Available records Block Start

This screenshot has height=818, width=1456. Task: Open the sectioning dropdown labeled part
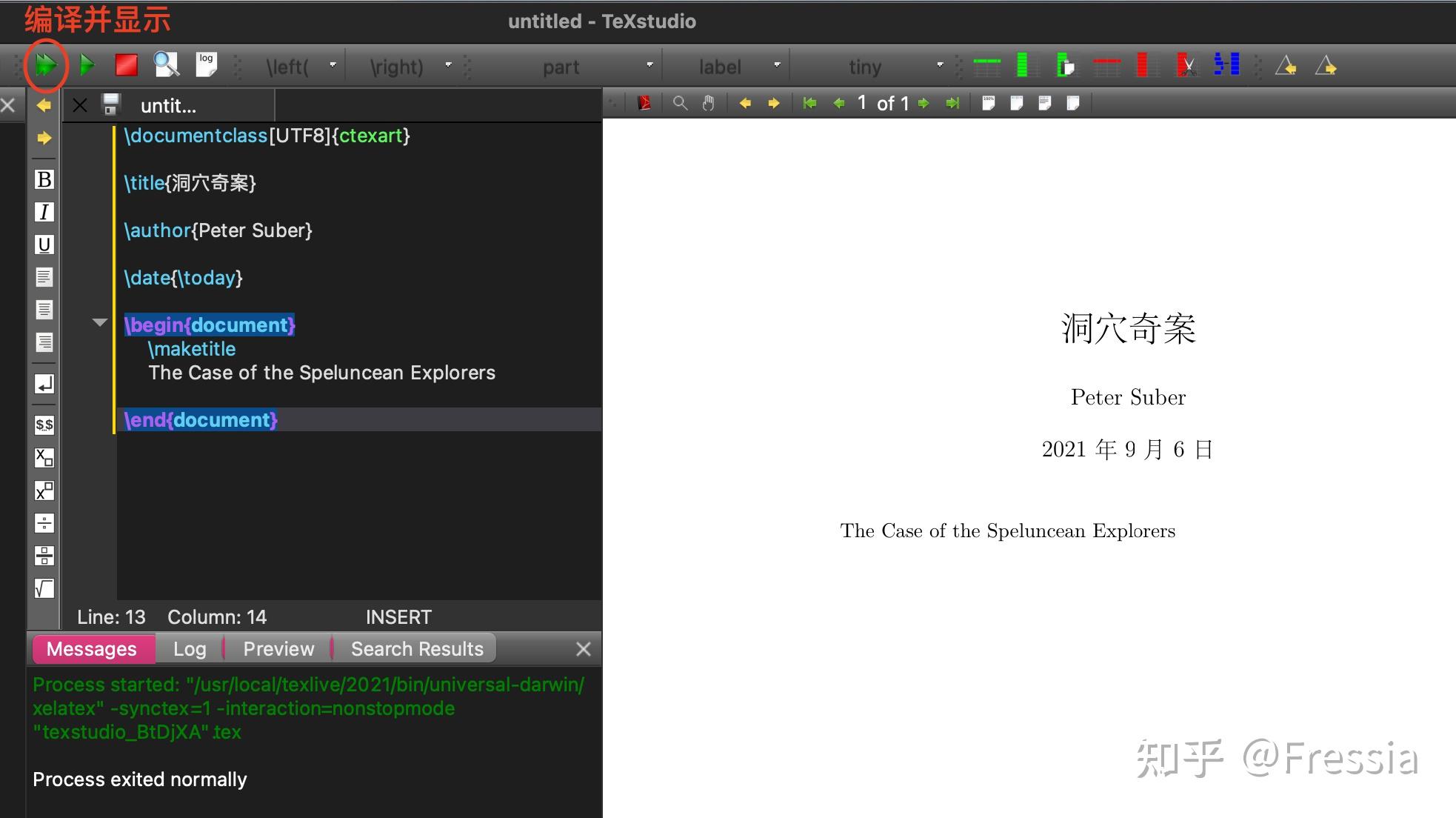649,65
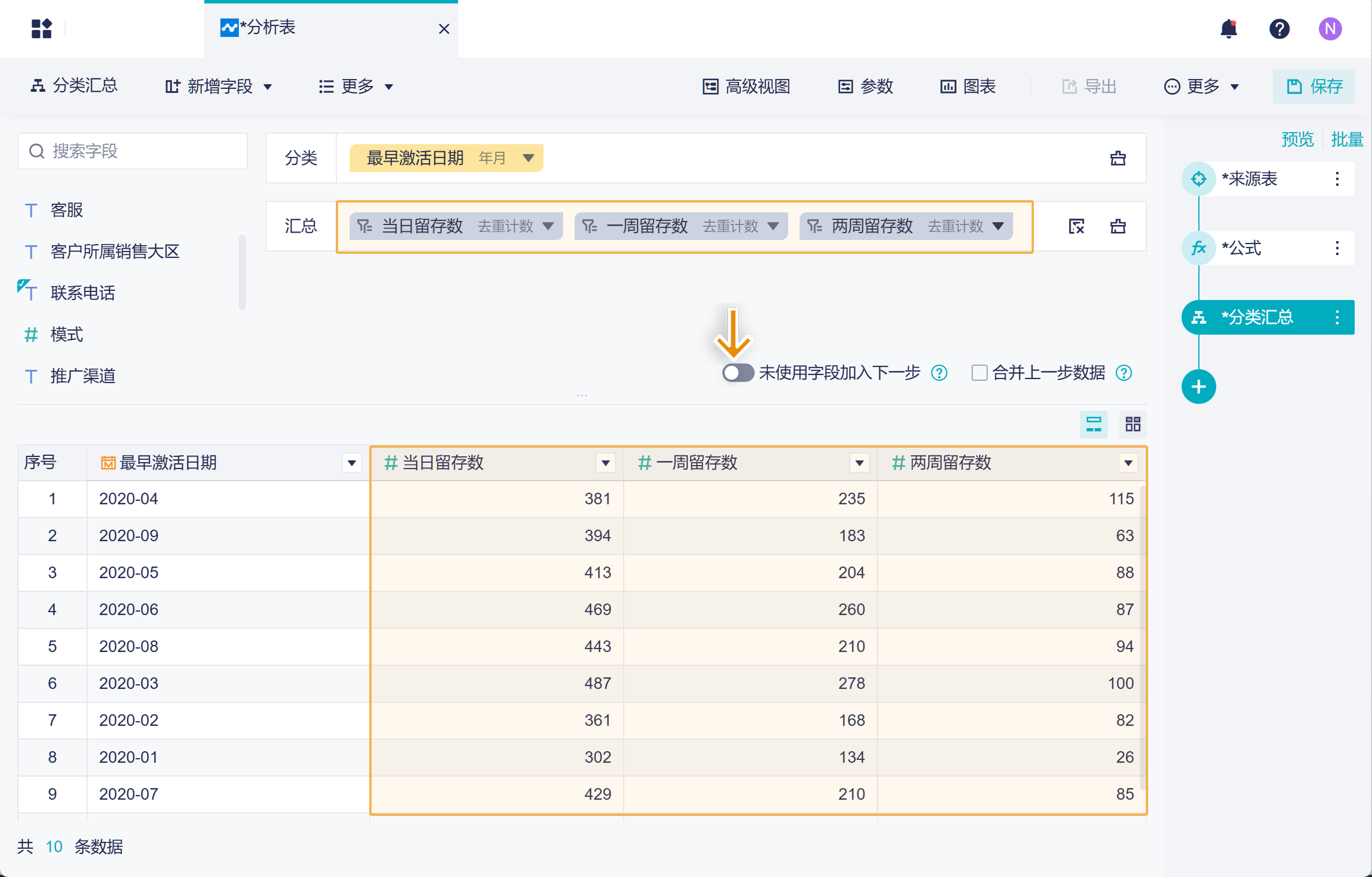Open the help question mark icon
The height and width of the screenshot is (877, 1372).
pos(1279,29)
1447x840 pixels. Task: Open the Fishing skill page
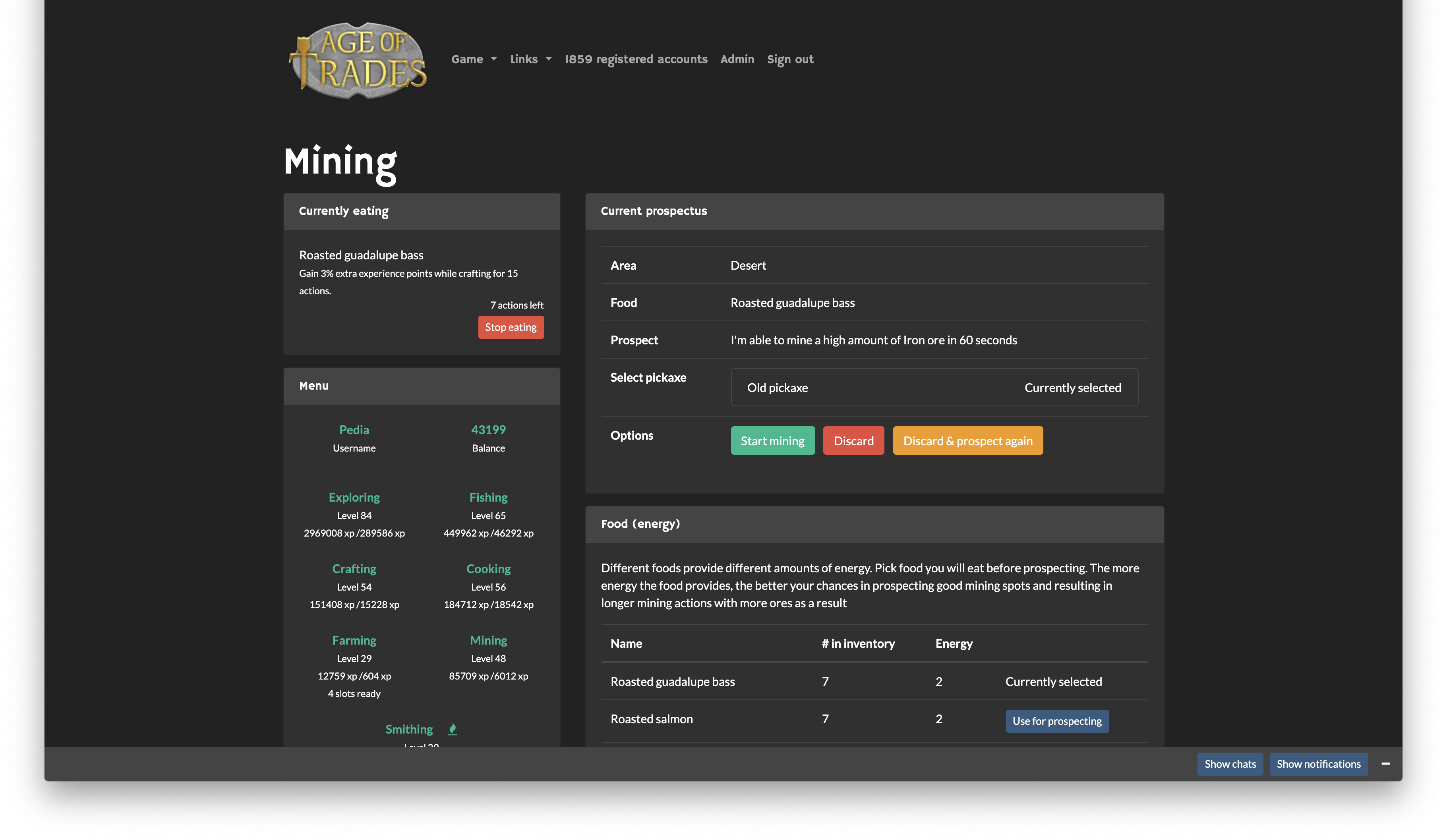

Available records Block End

> **Problem to solve**: The entries are to be reproduced exactly, excluding any pictures they contain.

> **Result of the task**:
This screenshot has height=818, width=1456. Task: Open the sectioning dropdown labeled part
649,65
Open the help question mark icon
The height and width of the screenshot is (877, 1372).
pos(1279,29)
1447x840 pixels. Task: Open the Fishing skill page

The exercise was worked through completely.